Once upon a time, male superheroes only kissed girls. If they kissed anyone at all.
However, now that it can be publicly declared that boys kiss boys and lead vast companies and girls kiss girls and become mayor of Houston, superheroes are coming out of the phone booth too.
Indeed, today it was announced by DC Comics that the original Green Lantern, Alan Scott, is re-emerging as a gay man.
As USA Today reports it, he will be in the second issue of DC's Earth 2 series and be the main superhero.
Indeed, he emerges at a time when it seems as if all the old guys from the movies -- like Superman, Batman, and Wonder Woman -- may have all disappeared six feet under.
James Robinson, the writer behind the Earth 2 series, told USA Today: "He's going to be the leader of the team, this dynamic hero, he'll do anything to save people, the bravest man on the planet. Why not just make him gay as well?"
Why not, indeed? It's not as if he's the first ever gay superhero, after all. In the DC Comics world, Batwoman, aka Kate Kane, is a red-headed lesbian, and the world seems to have survived that just fine. Indeed, it was saved from extinction once or twice.
In case anyone is confused that this might be a statement on the sexuality of Ryan Reynolds, who played Green Lantern in a recent movie, well, it's not. That Green Lantern is not this Green Lantern. Although Robinson told USA Today that, at some point in the saga, he intends for the two to meet.
Naturally, there has been a little moral saber-rattling at the news. The One Million Momsorganization -- which may or may not enjoy the pleasure of a million moms -- fulminated foamingly.
Indeed, on its rather aggressive little Web site, One Million Moms said:
This is ridiculous! Why do adult gay men need comic superheroes as role models? They don't but do want to indoctrinate impressionable young minds by placing these gay characters on pedestals in a positive light. These companies are heavily influencing our youth by using children's superheroes to desensitize and brainwash them in thinking that a gay lifestyle choice is normal and desirable.
The issues seems to be a pulsating one, as, earlier this month, Marvel Entertainment declared that Northstar, its super speedster, would marry his boyfriend in the "Astonishing X-Men."
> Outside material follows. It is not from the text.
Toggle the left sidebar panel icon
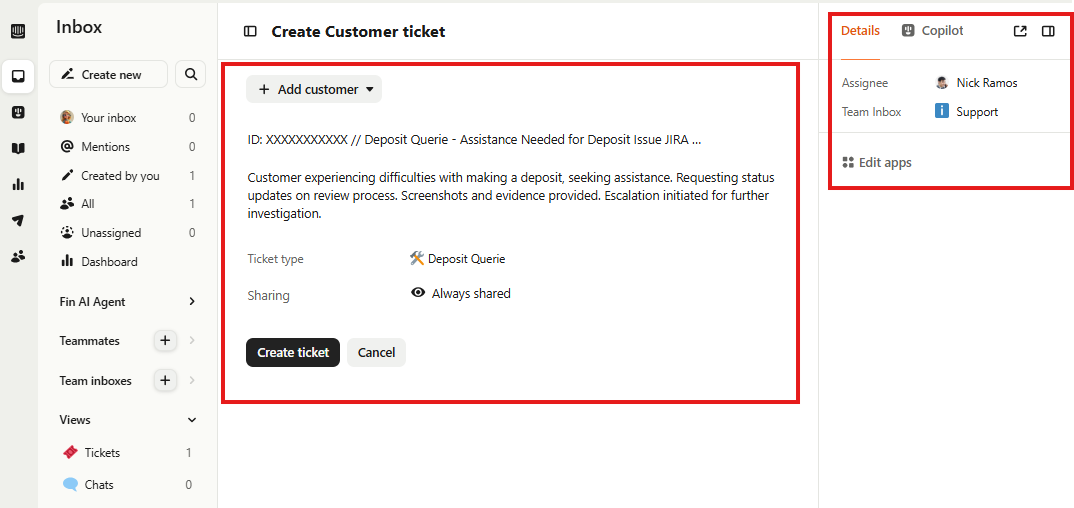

Sometimes, though, getting an anti-gay superhero message out through social media does have its issues.
The New Civil Rights Movement reports that One Million Moms tried to warn its Facebook followers that the Green Lantern had Lanturned.
Next to a WARNING sign, they declared that the Green had gone Pink.
However, before the page could be monitored closely, it was full of pro-gay commentary, including such delightful gems as this from poster Meg Navitsky: "Looks like I'm gonna go buy some Green Lantern memorabilia from JC Penney."
This was a reference to One Million Moms attempting to organize a boycott of the retailer after it had hired Ellen De Generes as a spokesperson. (Incidentally, JC Penney -- now run by former Apple retail head Ron Johnson -- replied by unpeeling a new ad featuring two gay dads.)
It appears that all of this pro-gayness caused One Million Moms to remove its Facebook post.
I have, however, more troubling news for those who believe that superheroes ought all to be straight.
Alan Ladd Wellington Scott -- to give this Green Lantern his full name -- has, as do all superheroes, a weakness.
His is not a weakness for yellow, or anything so fey.
At the core of Scott's power is his ring. At the core of that ring is the mystical Starheart. The Starheart is a very powerful thing. It severely slows down the aging process. In fact, the Starheart is said to be one of the most powerful forces in the whole world.
However, when Scott first went into action all those years ago, he was caught off-guard by someone wielding a club.
Ever since, this original Green Lantern has had a weakness for wood.